## Exercise description:
Each line from the one containing "Given: Click the" through the last line of the data below should be printed exactly, please, with any pictures omitted.

## Given data:
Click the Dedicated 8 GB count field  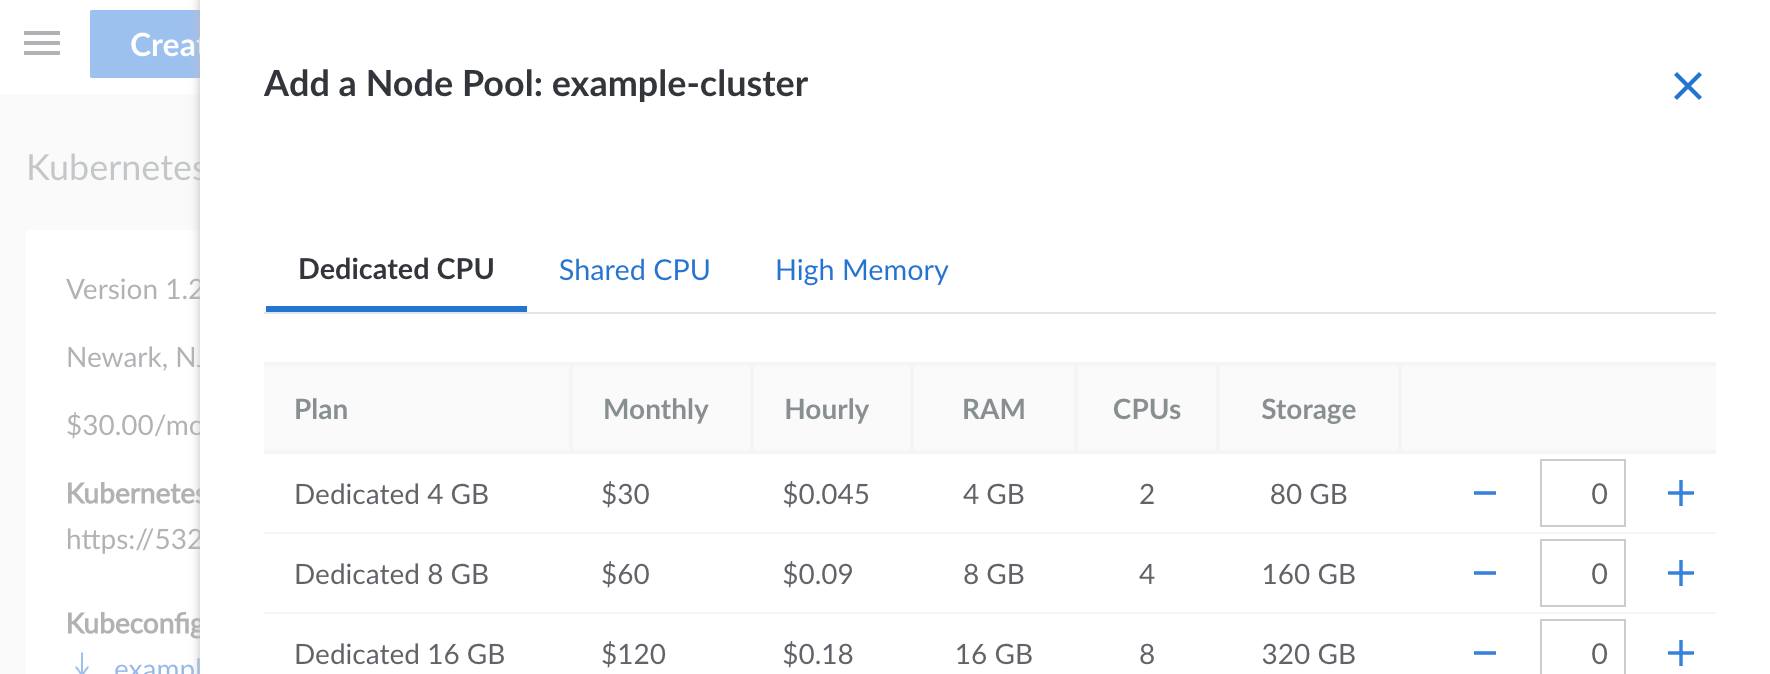tap(1581, 573)

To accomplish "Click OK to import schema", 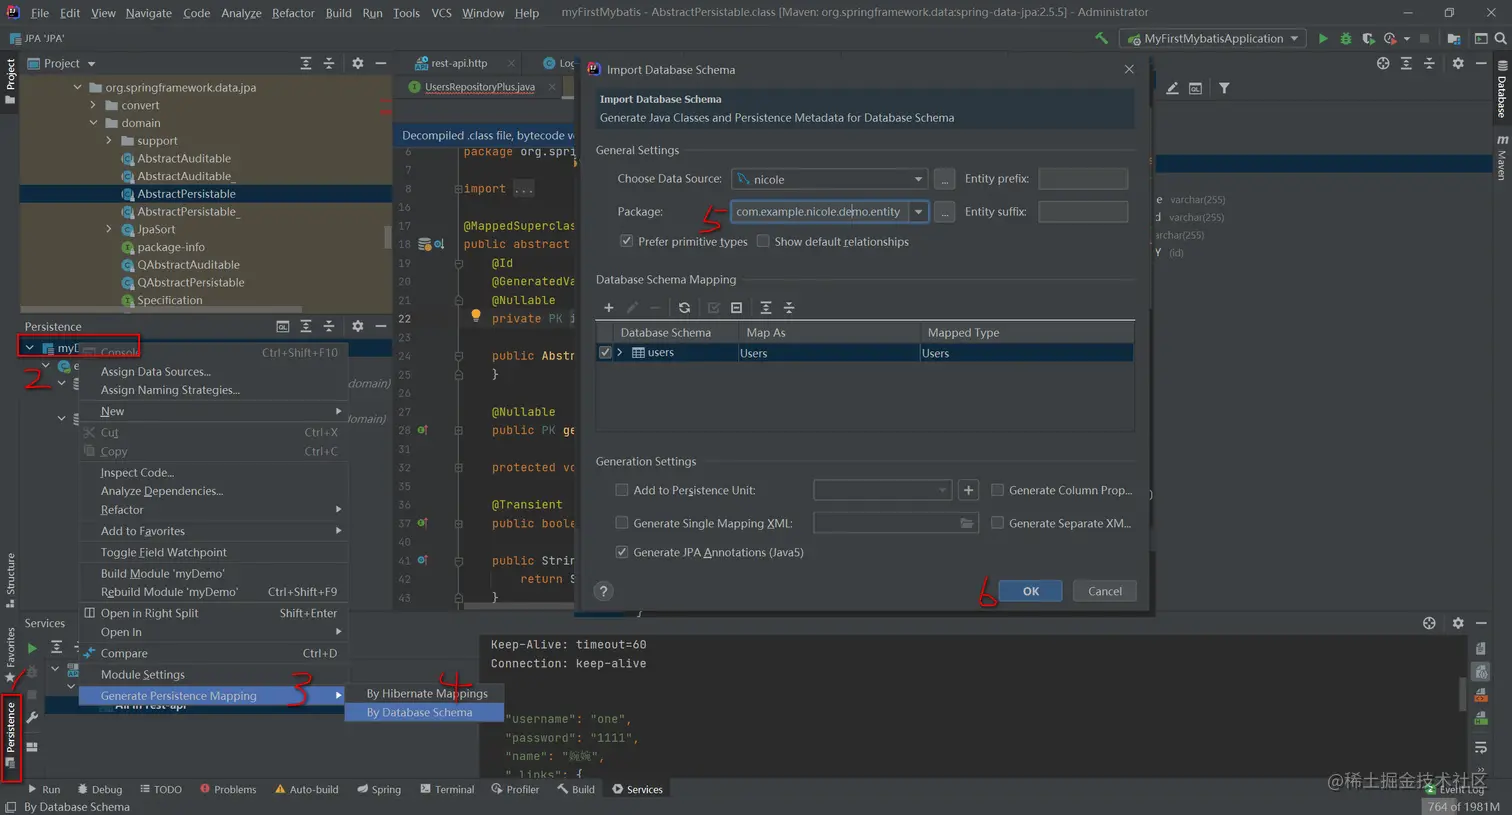I will [1030, 591].
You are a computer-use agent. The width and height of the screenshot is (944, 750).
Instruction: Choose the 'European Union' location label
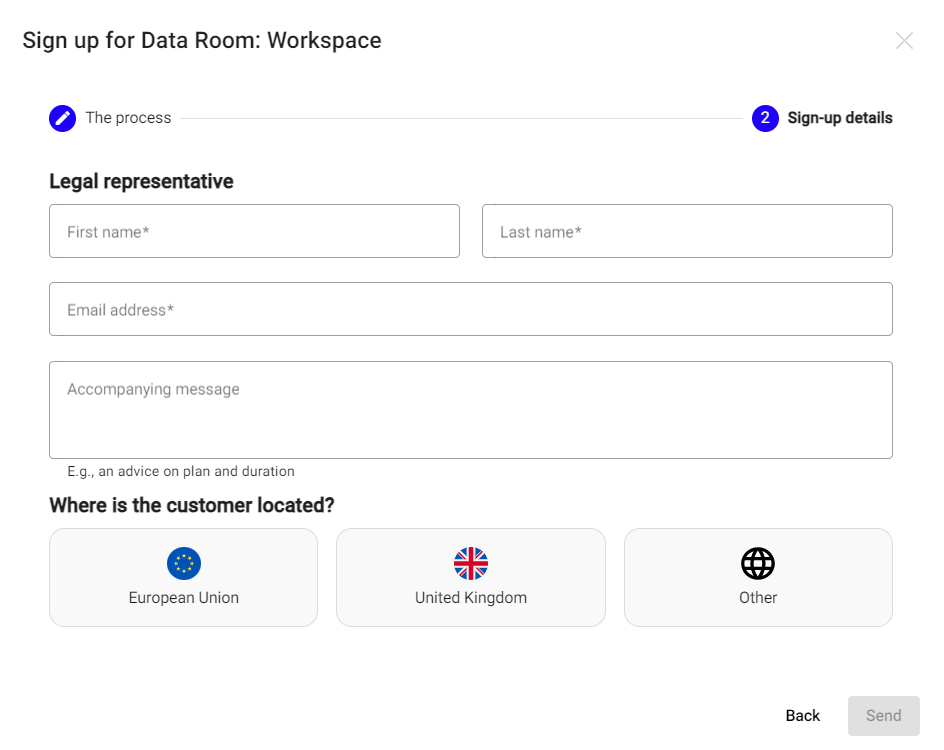(183, 598)
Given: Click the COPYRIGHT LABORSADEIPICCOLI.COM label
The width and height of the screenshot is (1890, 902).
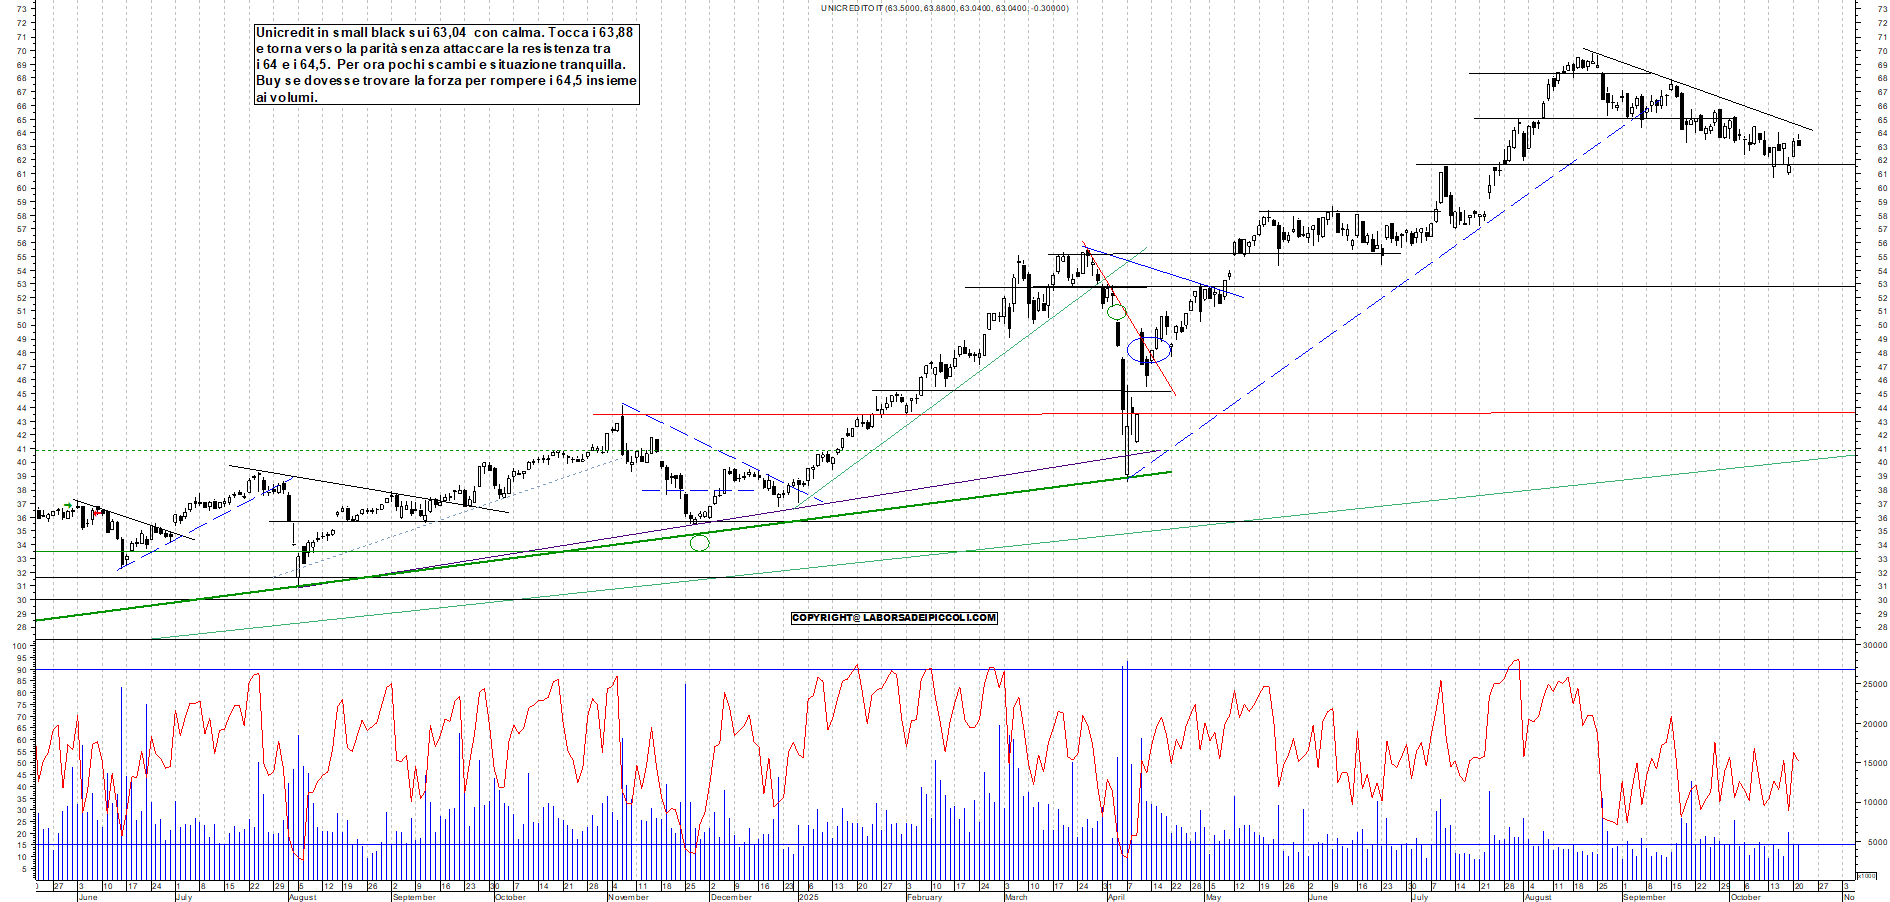Looking at the screenshot, I should (894, 618).
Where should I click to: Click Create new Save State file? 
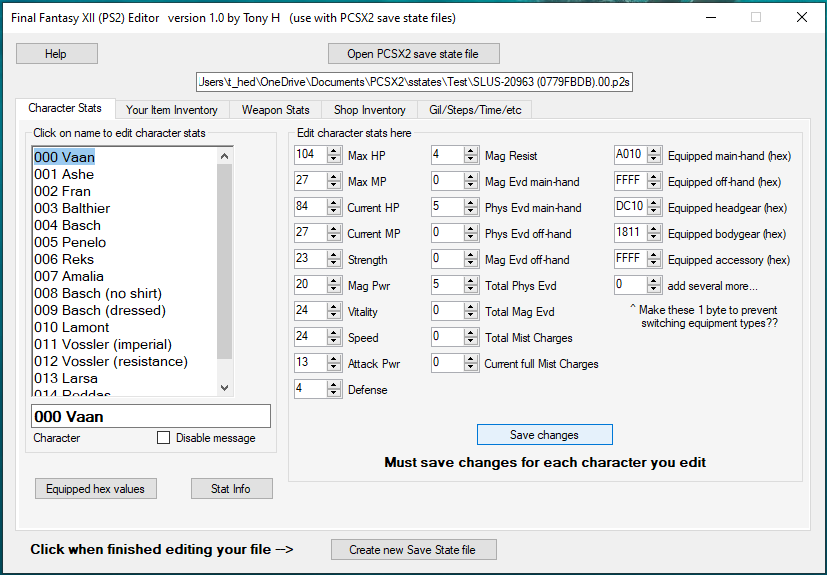point(413,550)
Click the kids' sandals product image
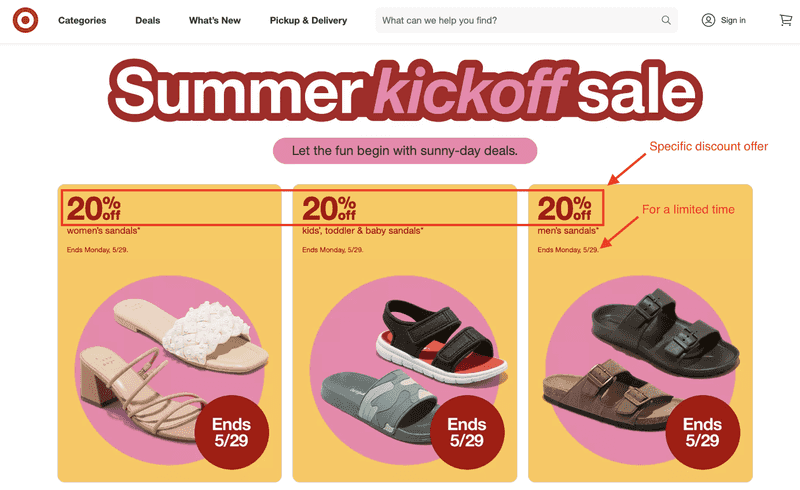This screenshot has width=800, height=490. 408,365
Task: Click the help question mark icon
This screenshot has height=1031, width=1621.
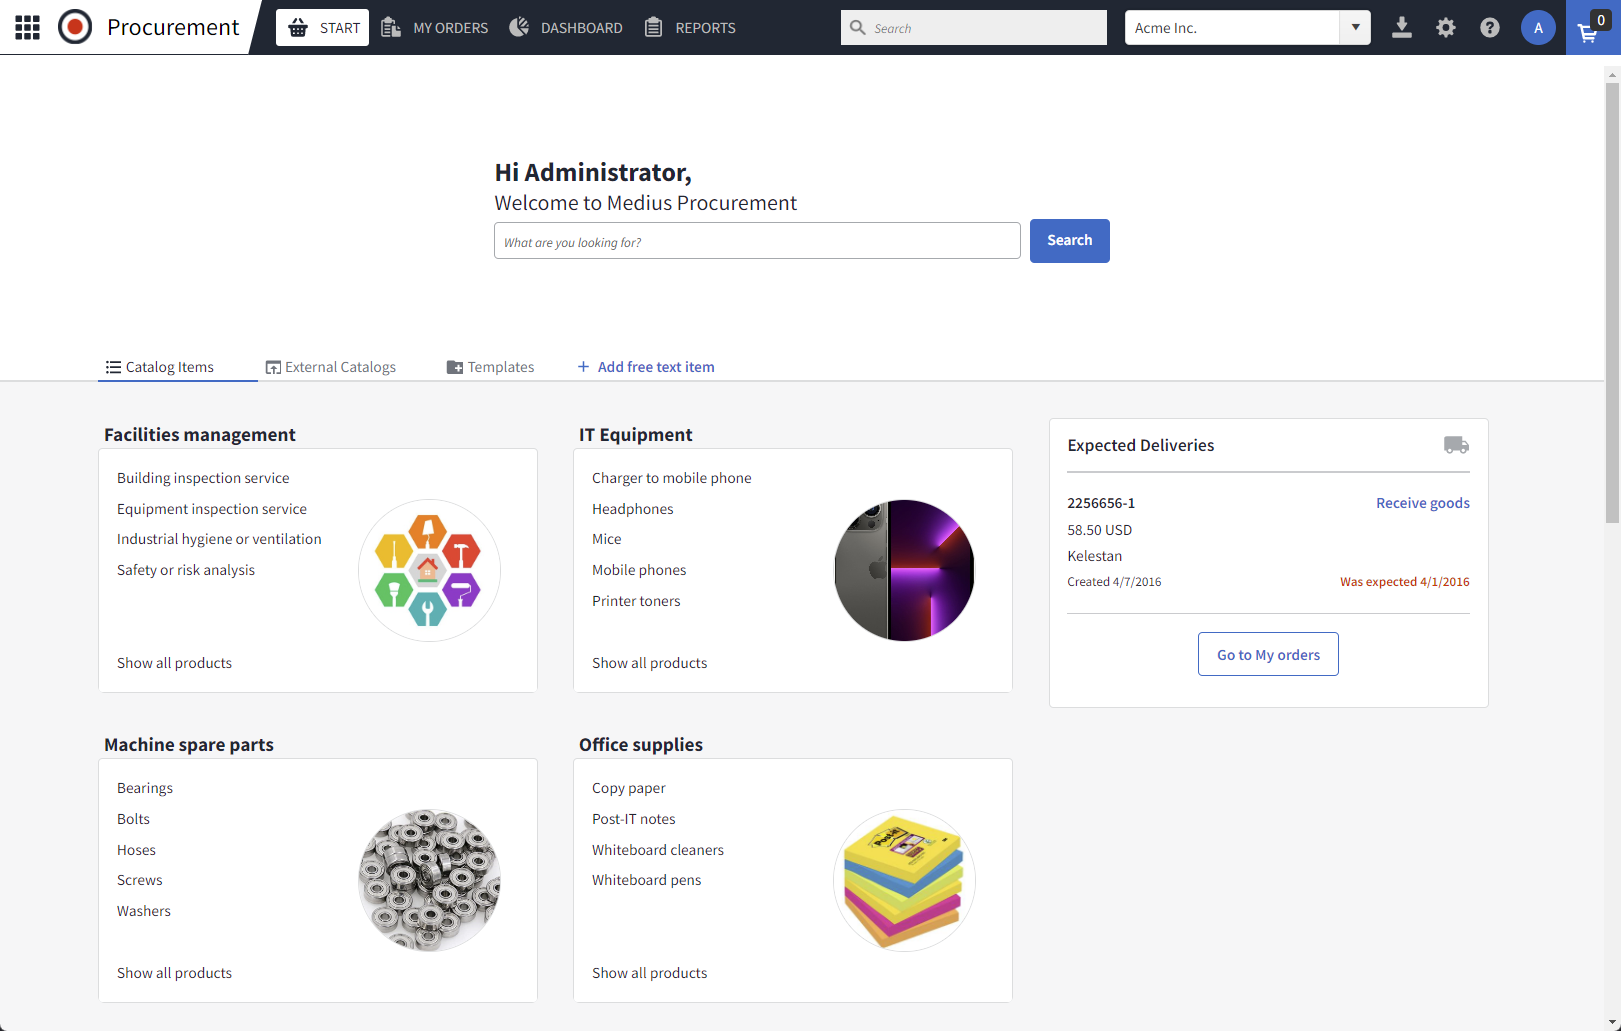Action: [x=1490, y=28]

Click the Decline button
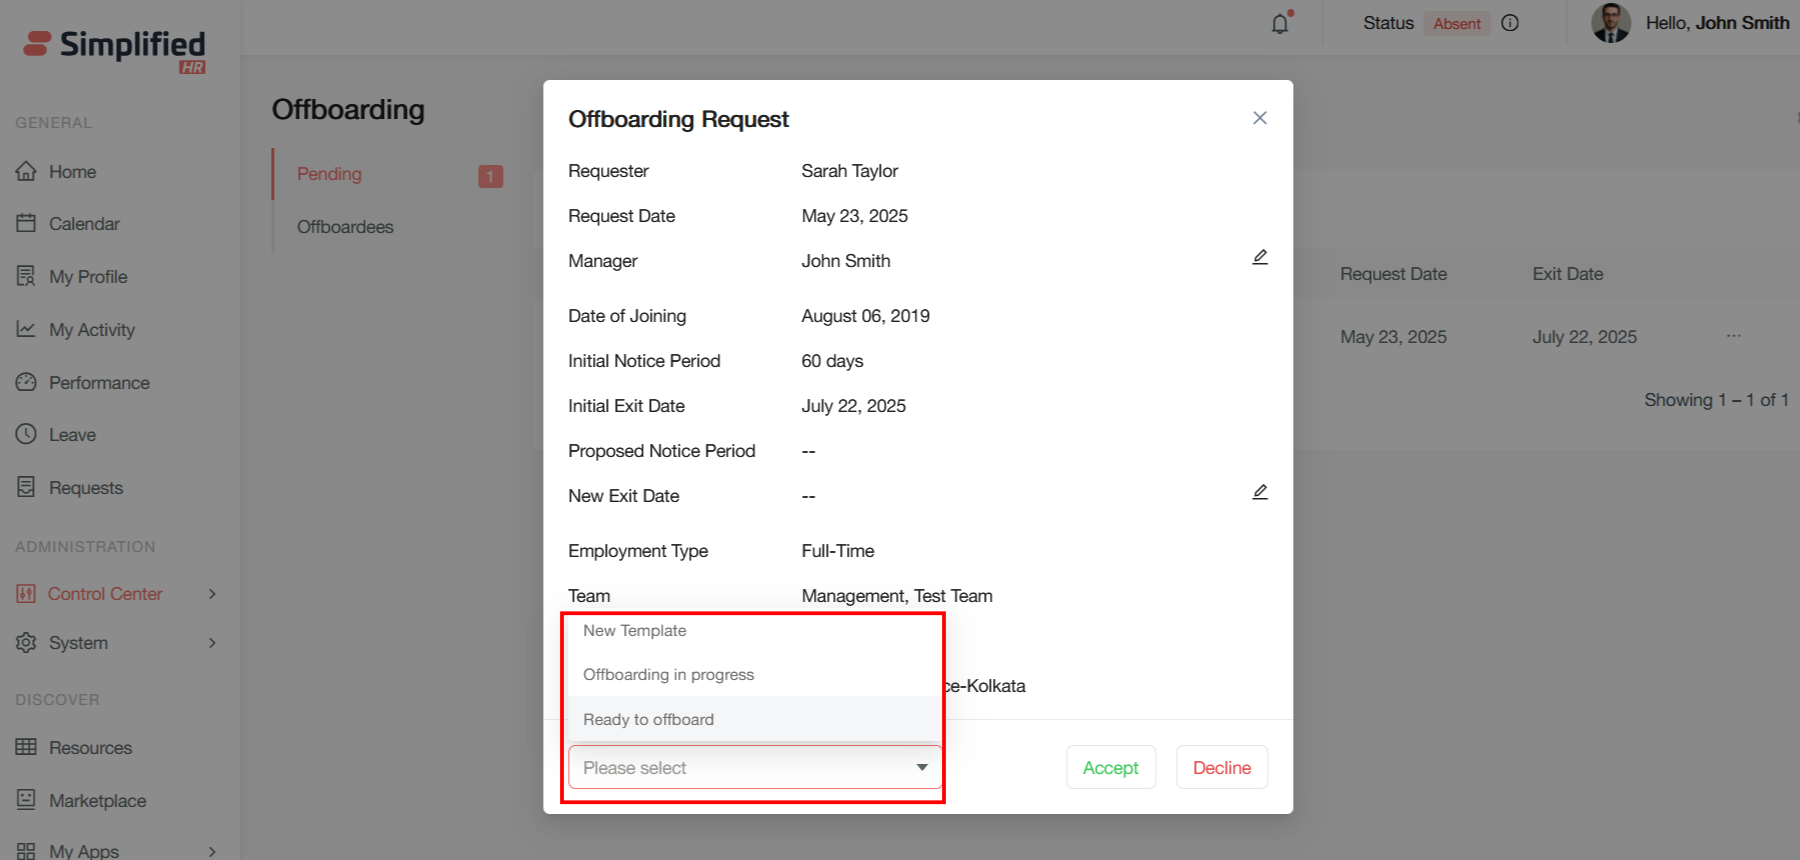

## Solution below:
Given: Click the COPYRIGHT LABORSADEIPICCOLI.COM label
The width and height of the screenshot is (1890, 902).
Looking at the screenshot, I should (894, 618).
Where should I click to: Click Create new Save State file? 
point(413,550)
Click the kids' sandals product image
This screenshot has width=800, height=490. 408,365
Task: Click the help question mark icon
This screenshot has height=1031, width=1621.
Action: [x=1490, y=28]

Click the Decline button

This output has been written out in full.